Legislation should offer some comfort to whistleblowers
New legal protections around disclosure may have altered historical events had they existed before
The purpose of whistleblower legislation is to encourage employees to “raise genuine and reasonably-held concerns about matters of public interest” free of any threat of sanction
With the issue of whistleblowing perhaps more to the fore of Irish debate than ever before, a recent conference heard that legal protections coming in this month may well have altered the course of historical events had they existed before.
The Protected Disclosures Bill 2013 was due to pass its final stage in the Seanad last week and introduce several statutory protections under which employees can bring important information into the public domain insulated from any threat of retribution or sanction.

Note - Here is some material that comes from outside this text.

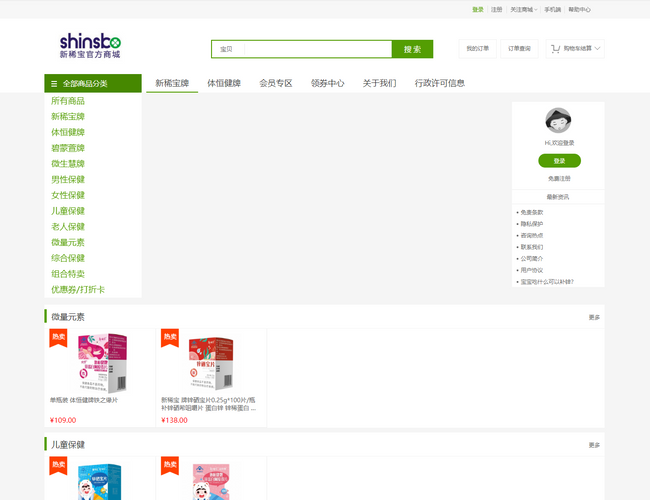Go to the 领券中心 navigation tab
Screen dimensions: 650x500
coord(327,83)
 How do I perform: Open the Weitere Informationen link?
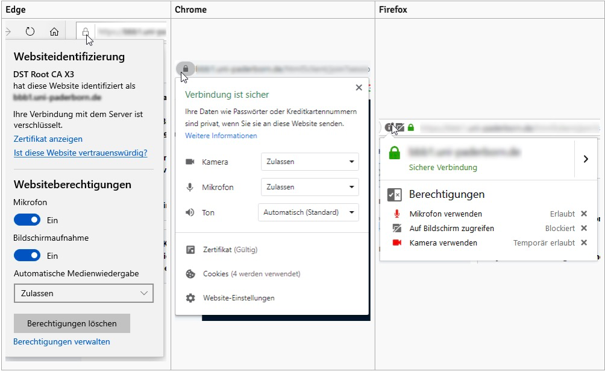point(221,136)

In a paper delivered to the annual Employment Law Conference in Dublin, Tom Mallon BL took a view of the UK experience as a potential guide on what is to come. As regards history, however, he was clear on the hypothetical benefit and effect.
“If we consider matters in the past there can be no doubt but the availability of whistleblower protection legislation, and more particularly the encouragement to make disclosures, might well have altered some very significant recent historical issues.

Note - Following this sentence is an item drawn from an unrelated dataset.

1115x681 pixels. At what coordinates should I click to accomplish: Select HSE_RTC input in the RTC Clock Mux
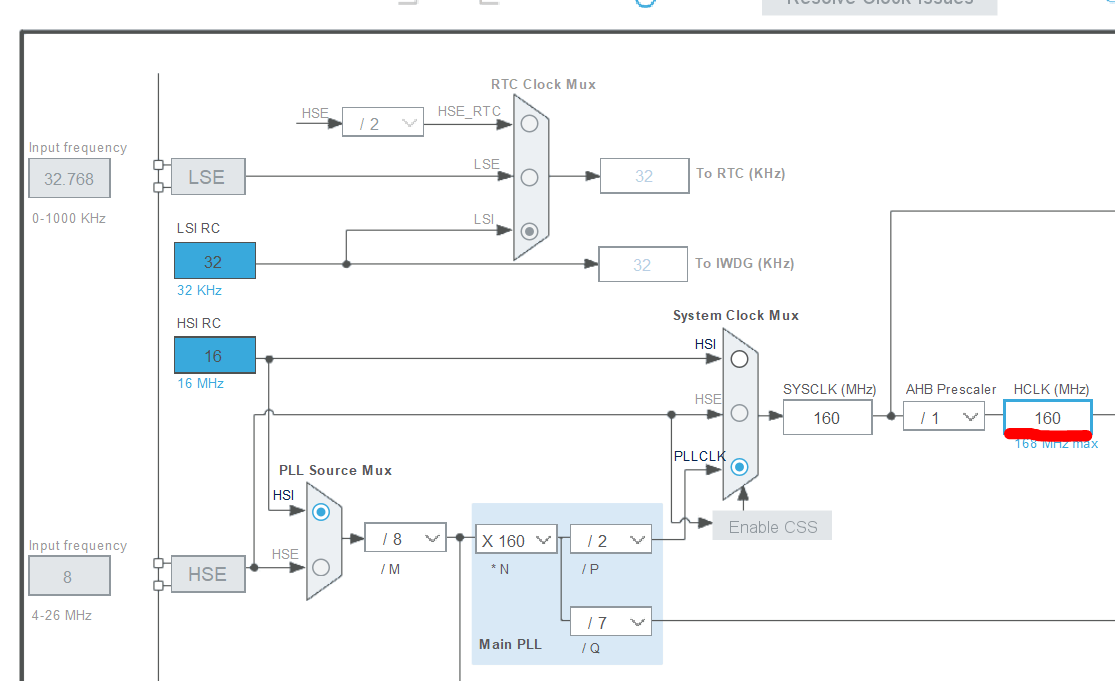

“One has only to think about the various issues that were the subject of lengthy and extensive tribunal inquiries, not to mention some of the child abuse scandals and much of the political wrongdoing of which we are now only too aware.”
In both the private and public sectors, protected disclosure legislation will offer a comforting legal position from which to reveal matters of concern. At least that’s the idea.
A whistleblower, by legal definition, is someone who “reports suspicions in respect of some wrongdoing”. Mr Mallon notes that the point of legislation around this is to encourage employees to “raise genuine and reasonably held concerns about matters of public interest” free of any threat of sanction or retaliation.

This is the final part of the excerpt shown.